Despite allowing several inconsistencies with the scheme above during the first two folds (that were largely experimental), this led to a discovery of another 846 annotations conflicting the expert annotator’s labeling and a proposal of 463 corrective annotations (step 4).

4.7 Common annotation problems

In this section, we give an overview of common misannotation archetypes as encountered in the cleaning stage (Sects. 4.6.2 and 4.6.3). These should be considered when designing annotation guidelines for similar tasks in the future. The following list is sorted by decreasing appearance in our data.

  1. 1.

    Exclusion misassumption is by far the most prevalent type of misannotation. The annotator wrongly assumes that an event connected to one entity implies that it cannot be connected to the other entity. E.g., evidence “Prague opened a new cinema.” leads to “Prague opened a new museum.” claim to be refuted. In reality, there is neither textual entailment between the claims, nor their negations. We attribute this error to confusing the \(\textsf {T}_{\textsf {2}}\) with a reading comprehensionFootnote 23 task common for the field of humanities.

  2. 2.

    General misannotation: we were unable to find exact explanations for large part of the mislabelled claims. We traced the cause of this noise to both unclearly formulated claims and UI-based user errors.

  3. 3.

### SOURCE MATERIAL

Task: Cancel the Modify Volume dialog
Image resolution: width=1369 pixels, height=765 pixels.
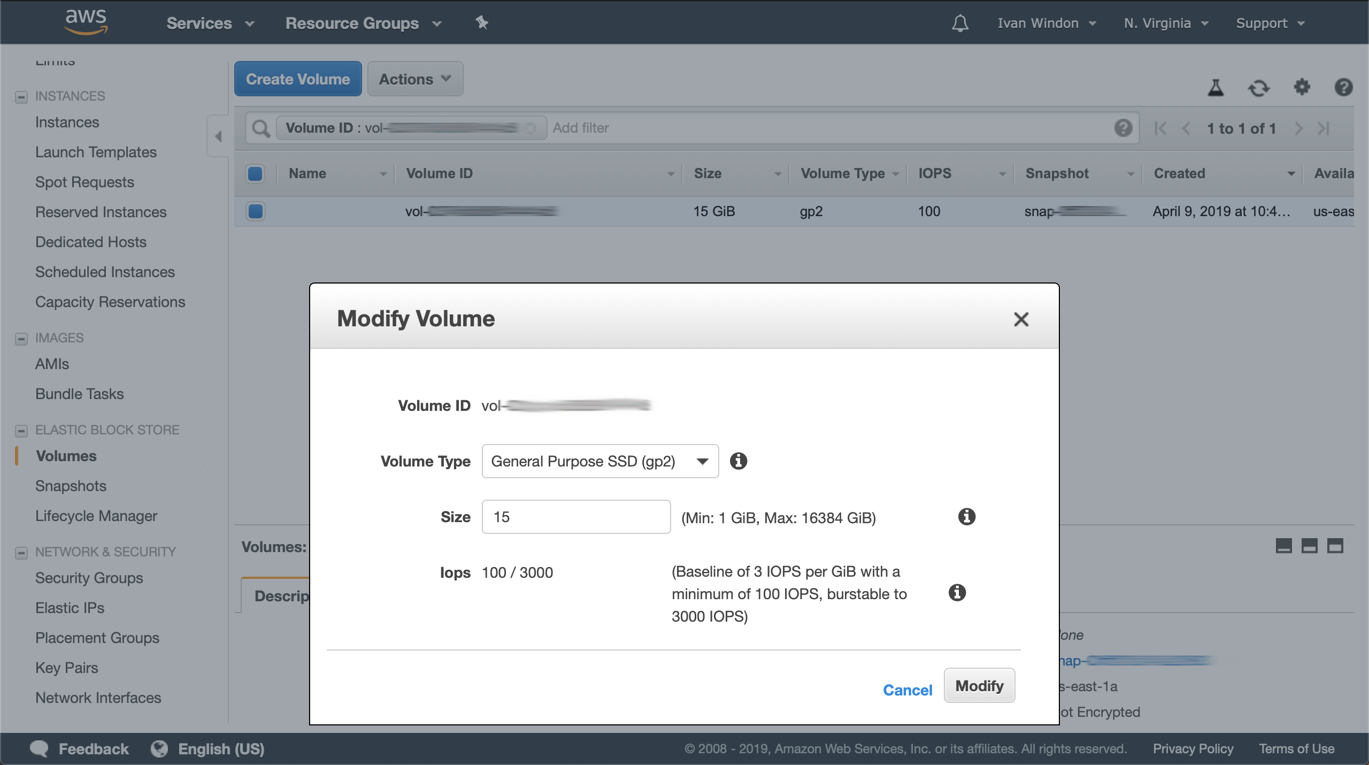Action: click(907, 690)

### SHORT TASK
Write out the passage on annotation problems above from "4.7 Common annotation" up to and including "field of humanities.".

### ANSWER TO THIS TASK
4.7 Common annotation problems

In this section, we give an overview of common misannotation archetypes as encountered in the cleaning stage (Sects. 4.6.2 and 4.6.3). These should be considered when designing annotation guidelines for similar tasks in the future. The following list is sorted by decreasing appearance in our data.

  1. 1.

    Exclusion misassumption is by far the most prevalent type of misannotation. The annotator wrongly assumes that an event connected to one entity implies that it cannot be connected to the other entity. E.g., evidence “Prague opened a new cinema.” leads to “Prague opened a new museum.” claim to be refuted. In reality, there is neither textual entailment between the claims, nor their negations. We attribute this error to confusing the \(\textsf {T}_{\textsf {2}}\) with a reading comprehensionFootnote 23 task common for the field of humanities.